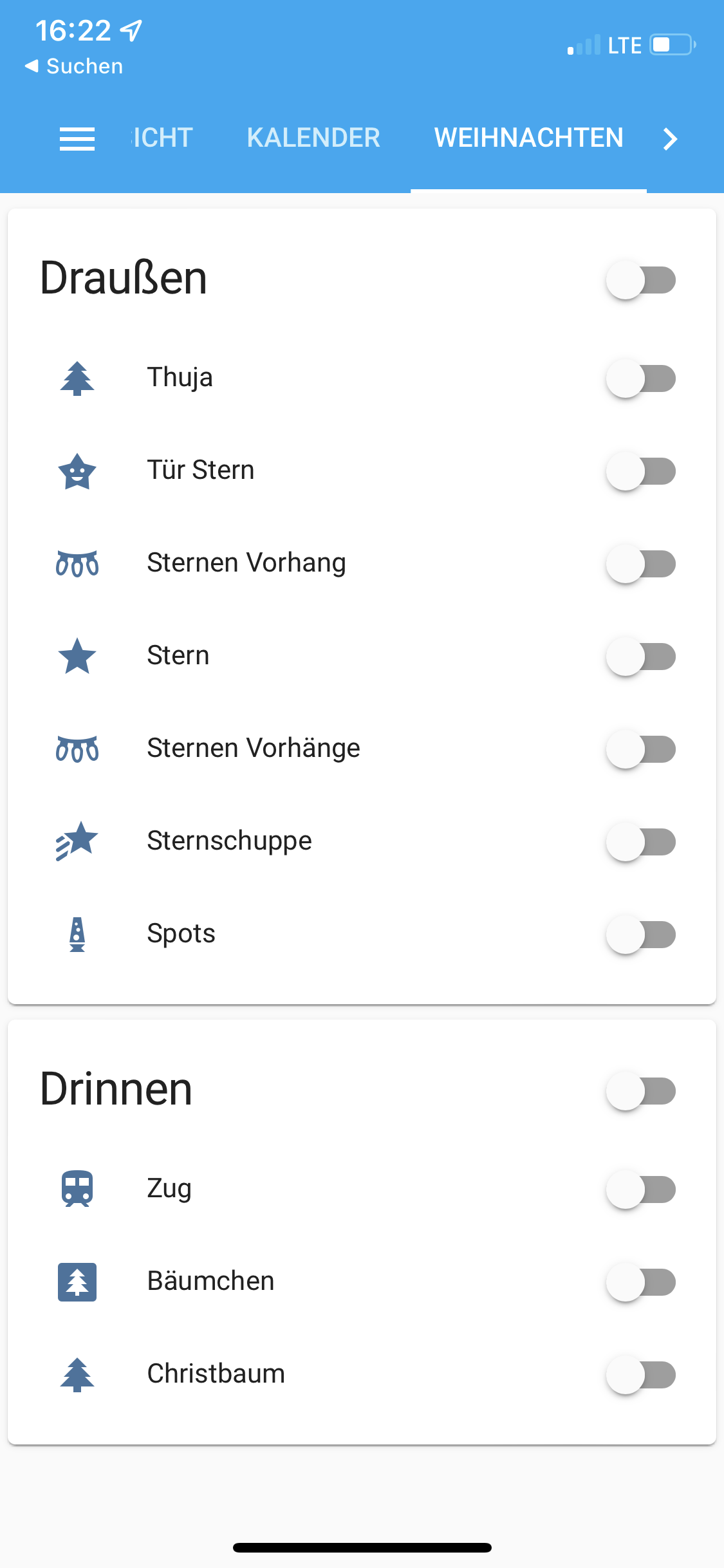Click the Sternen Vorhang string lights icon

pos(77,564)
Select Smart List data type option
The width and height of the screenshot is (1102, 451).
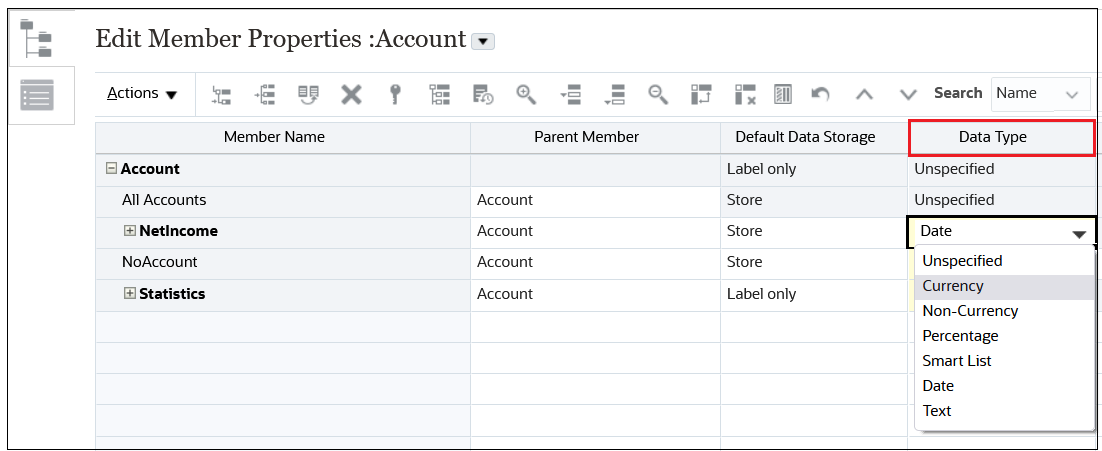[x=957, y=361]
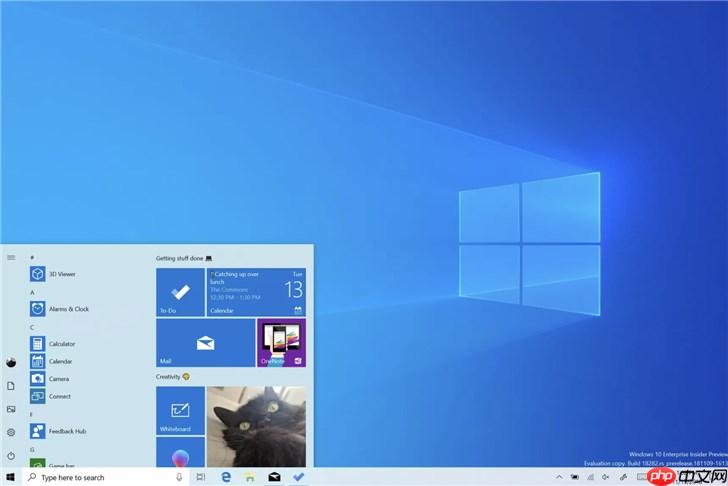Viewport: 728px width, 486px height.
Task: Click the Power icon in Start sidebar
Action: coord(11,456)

=====

Prompt
Reproduce, exactly and with no pictures, the lines from the line containing "Select Smart List data type option" through the closing line of the data above, keeping both ends.

Worked solution
Select Smart List data type option
The width and height of the screenshot is (1102, 451).
[x=957, y=361]
Viewport: 728px width, 486px height.
Task: Click the Power icon in Start sidebar
Action: coord(11,456)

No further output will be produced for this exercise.